Late last night Jane McGonigal, the most respected authority in the world of gamification, Tweeted that she’d pitched in to support the creation of a new point and click adventure game from respected game development shop Double Fine. That was the first trickle I saw of what quickly became a flood of support for the Double Fine Adventure project on Kickstarter.
Long popular for their work building games with major studios, the Double Fine team decided they wanted to self-produce and document the creation of an old-fashioned point and click adventure game. They are probably just a few hours away from breaking $1 million raised from backers on Kickstarter, they are already the new record holders for the fastest to raise so much and to receive backing from so many individual funders. Update: Adding tens of thousands of dollars every 15 minutes, the project just passed $1m.

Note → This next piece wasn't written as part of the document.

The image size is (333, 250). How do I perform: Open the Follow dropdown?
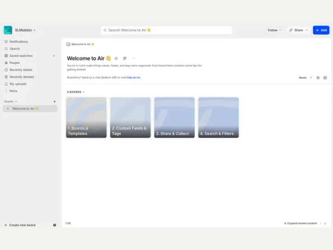coord(274,30)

“[This] is kind of a big deal,” wrote game journalist Jim Squires at Gamezebo this morning.
“Not just for Double Fine, but for Kickstarter and the industry as a whole. Can you imagine what the gaming world would look like if big developers like this could raise the funds needed to get to market without a publisher? Sure it’s worked for indies, but we’re talking Tim Schaefer here. Between Tim and Ron Gilbert (also now with Double Fine), these are the people that defined the LucasArts era of adventure games.”
In other words, this is a case of the famous getting more famous on a new platform – directly with their own fame instead of with a traditional publisher’s help. The same was true of LunaTik, the previous Kickstarter champ. Cool stories, but the democratization of fundraising thus deserves to be understood with a grain of salt.
Game blog Joystiq reported:
“‘I can confirm that there’s not been a project that has raised as much as this one in such a short timeframe,’ [a Kickstarter] spokesperson revealed. Kickstarter says it does not keep a running tally finalized projects, but its listing of ‘Most Funded’ ventures shows a number of concepts that came close to the one million dollar mark, since 2009.
“The Kickstarter spokesperson also confirmed that Double Fine’s project ‘now has more backers than any other project on the site.’ The current total of backers sits at over 17,000.” [It’s now up to 25k+]
The Gamification of Game Creation
I don’t know as much about gaming as either of the two writers above, but I’m learning about gamification. The Gamification.org wiki lists a number of game dynamics that I think are at play in this, if not every, Kickstarter campaign.
Epic Meaning to the fundraising Quest, because funders are challenging authority and changing the world.
The challenge to big game publishers and their conventional wisdom that point-and-click adventure games are dead confers what Gamification experts call
Epic Meaning
to the (in this case highly accelerated) fundraising
Quest
, because funders are challenging authority and changing the world. The
Achievements
and
Reward Schedules
that all Kickstarter campaigns are encouraged to include are aided by the
Urgent Optimism
created by the record-breaking pace of this campaign in particular, the strong reputation of the team being backed, the relatively immediate gratification of games themselves and the fact that a David vs Goliath story always has some amount of urgency to it.
There is clearly a Countdown and participants are racing it with a combination of Ownership, Community Collaboration and Virality. Finally, the Kickstarter updates in general and the video documentation of this game’s creation both fit within what Gamification analysts call Cascading Information Theory. “The theory,” the Gamification.org wiki explains, “that information should be released in the minimum possible snippets to gain the appropriate level of understanding at each point during a game narrative.”
Put all that within the context of a known brand (the game makers themselves), the well-executed but still-fresh infrastructure of Kickstarter and the end result of a game that is easy to afford ($15 gets you a download on Steam when it’s done), and you’ve got a recipe for some gamified game creation. In this case, record levels of game creation.